I’m late for Blog Action Day – here in the UK it’s 10:08am on the 16 October, but my excuse is that it’s still the 15th in Pago Pago. Strangely enough, on checking out Pago Pago on Wikipedia (I freely admit I know nothing about the place), I learned that it’s not advisable to eat fish caught in the main harbour due to it being contaminated with industrial pollutants. That’s ironic, given that we’re all blogging about the importance of clean water.
I live in Britain. We don’t really think about water, unless it’s rain or there’s an inconceivable hosepipe ban, or if the toilet’s leaking. We’re used to water. Furthest I have to go to get water is a couple of hundred metres, mainly when we want to make a cup of tea at work (my colleagues will point out that I never make cups of tea at work, but I’m claiming dramatic licence). The town in which I worked got caught in a bit of a flood once – the road was blocked so it took a bit longer to get home. Other than that, water doesn’t really worry me. I know climate change could cause major problems for the country one day, and I know that falling water levels in Lake Mead could spell trouble for Las Vegas, but Dudley’s probably fairly safe.
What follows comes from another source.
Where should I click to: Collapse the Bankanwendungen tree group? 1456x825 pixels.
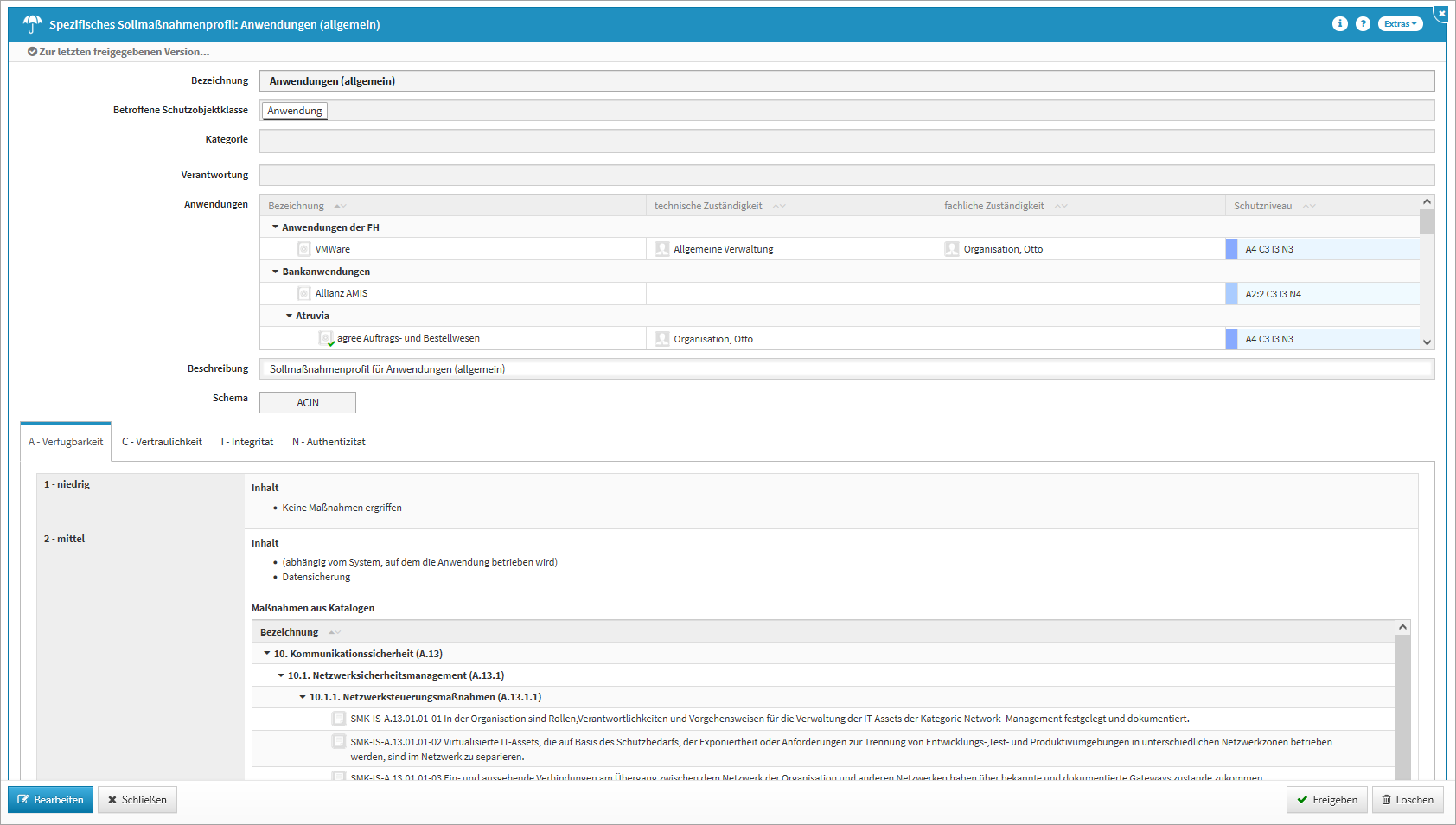(276, 272)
That, of course, is a crass and blase way of looking at an issue that affects millions of people around the world. The statistics are both dizzying and horrifying – 38,000 children under five die each week from lack of access to water, unclean water is responsible for 80% of diseases. It’s a bigger problem, in terms of lives, that war, but of course war is never off our screens. The Ethiopian famine, or rather the media coverage of the famine, was one of the defining moments of the 1980s (cue Live Aid), but the issue tends to fade into the background. Maybe it’s because it’s not affecting the affluent West – well, that’s a cynical comment – or maybe it’s because it’s too big and, sadly, it fails to become a news story because it’s just there, a part of life. It’s sad and heart-breaking but it’s never going to change and it’s not going to get on the news media because breaking stories and The X-Factor are the priorities. And I’ll go to the tap later today and won’t even think about it.
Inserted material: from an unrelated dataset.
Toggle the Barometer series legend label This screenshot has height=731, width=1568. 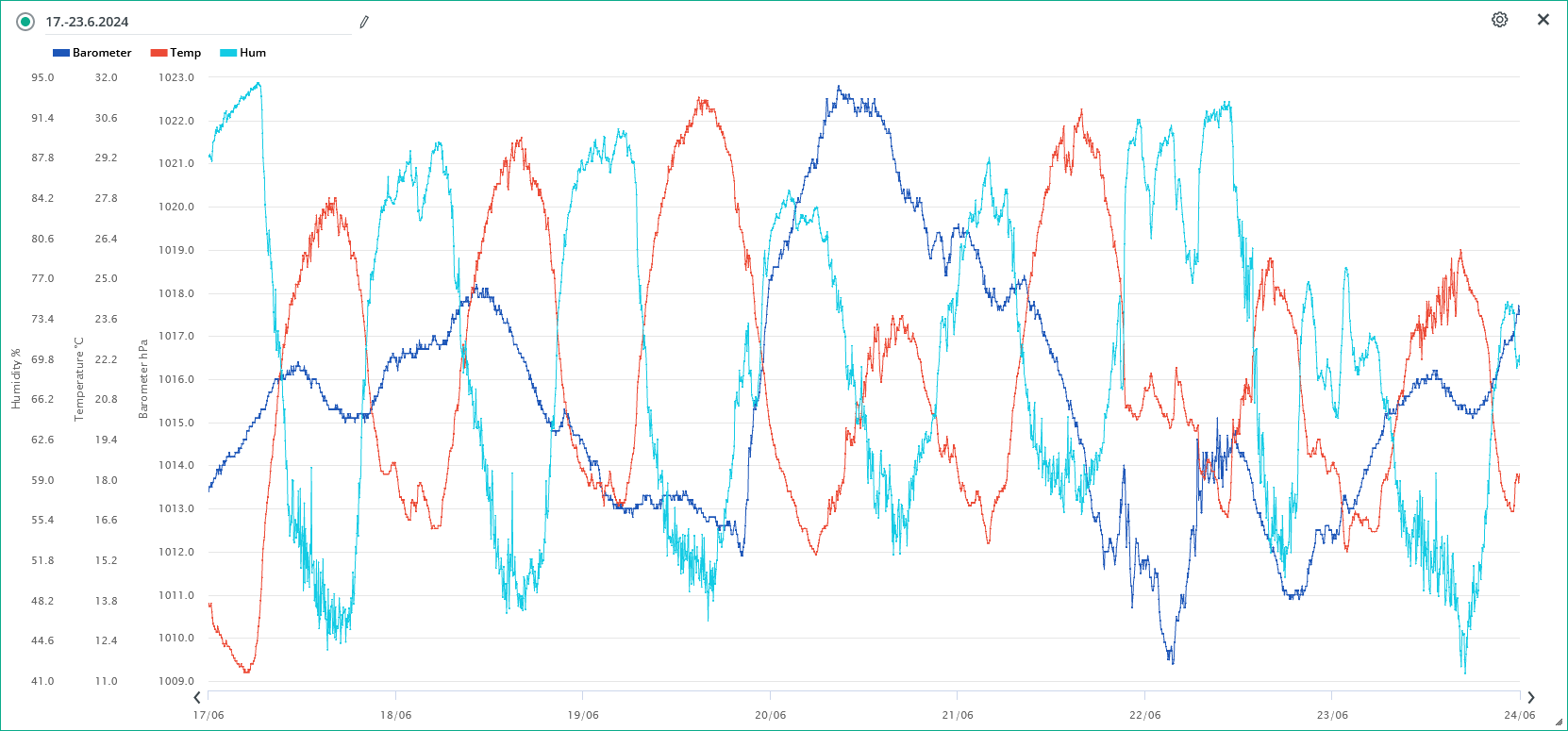click(102, 53)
But a couple of days ago I wrote about the space programme, and how it was an optimistic act for humanity to get behind, and that we don’t really have enough of those. I said that in the week that the world was transfixed by the rescue of the Chilean miners, proving, perhaps, that the concept of the Global Village isn’t necessarily just hype, but it just needs something for people to latch on to. Maybe someone with influence (Obama? Cameron?) needs to stand up and deliver a call similar to JFK’s speech at Rice Stadium, only this time it needs to be about water and sanitation and tackling something that’s both devastating and ignored. And maybe we all need to be a bit more thoughtful when we turn on the taps.
So here’s a link to UNICEF’s petition to support the UN’s drive to get clean water to some of the poorest people in the world, and here’s another couple of links to the charities Charity : Water and Blood: Water Mission (which also helps tackle HIV and AIDS). They’re worth a few minutes of our time, not because of guilt but because of a shared humanity and the importance and decency of sharing what we have.